That’s how a lot of families and businesses do it, but for years the Janesville School District first decided what it needed. Then the school board levied taxes to pay for it.

No more.

The Janesville School Board will consider setting a tax-levy goal when it meets for a workshop on Monday, board members said.

Board President DuWayne Severson said district CFO Keith Pennington is preparing tax scenarios and an estimate of state aid for the board to consider. Property taxes and state aid make up most of the district’s revenue.

Pennington recently asked the board to set its budget goals before he begins to build the 2010-11 budget. In the past, the administration built the budget and then asked the board to approve a tax levy to support it.

That practice in recent years led to difficulties as board members sought to ease the tax burden after the budget had been largely decided.

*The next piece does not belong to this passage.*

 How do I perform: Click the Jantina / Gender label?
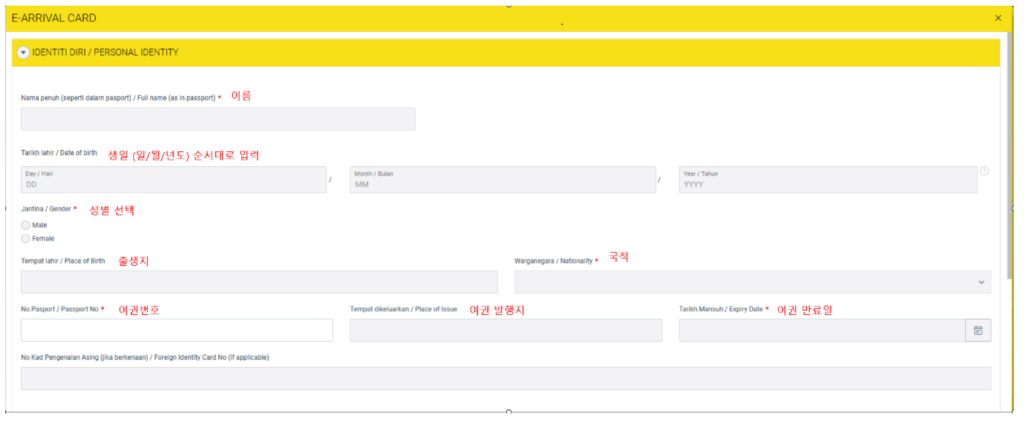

“The administration would put together their wish lists of things they wanted to get done, and the board would be left at the ‘cut’ phase and what they wanted to do with the increase, if any, for taxes,” Severson said.

Board members seem pleased with the new way of doing things.

“I think it’s too hard to come in after the fact, after the budget is already set, and try and work something else in,” board member Peggy Sheridan said.

Sheridan said she would like to freeze next year’s tax levy, if it’s possible to do so and still meet the district’s obligations.

“I just don’t want anything affecting the students to get cut, and I know with such a big portion of our budget affecting staffing, that’s a difficult place to be,” Sheridan said.

Sheridan said she wants to protect staff members who have done a great job supporting ethnic/racial minority students in recent years. Those positions were created with grant funds that are running out, but Sheridan said she would like those positions to continue.

Board member Bill Sodemann also wants a levy freeze, but he worries how this process will pan out.

“It’s easy to say in March that we’re not going to have a tax increase—and that obviously would be my goal—but talk is cheap, and how does it actually come together to have that happen is a more difficult thing,” Sodemann said.

Sodemann said the difficult economic times are raising ideas never contemplated before, including pay freezes or pay cuts for public employees.

Sodemann said he’d like to see fair comparisons of public and private employee compensation with an eye toward bringing public employees in line with the private sector.

“I’m thinking probably the scales have tipped, where the public sector probably is treated better,” Sodemann said, adding that comparisons would be difficult. “But I think the discussion has to happen at some point at all levels of government.”

Severson said another change is that Pennington will gather ideas from principals and other staff for how to find savings in the budget.

In the past, those decisions were largely made at the district’s central office, Severson said.

And as previously reported, Pennington will lead a zero-based budgeting process for portions of the budget.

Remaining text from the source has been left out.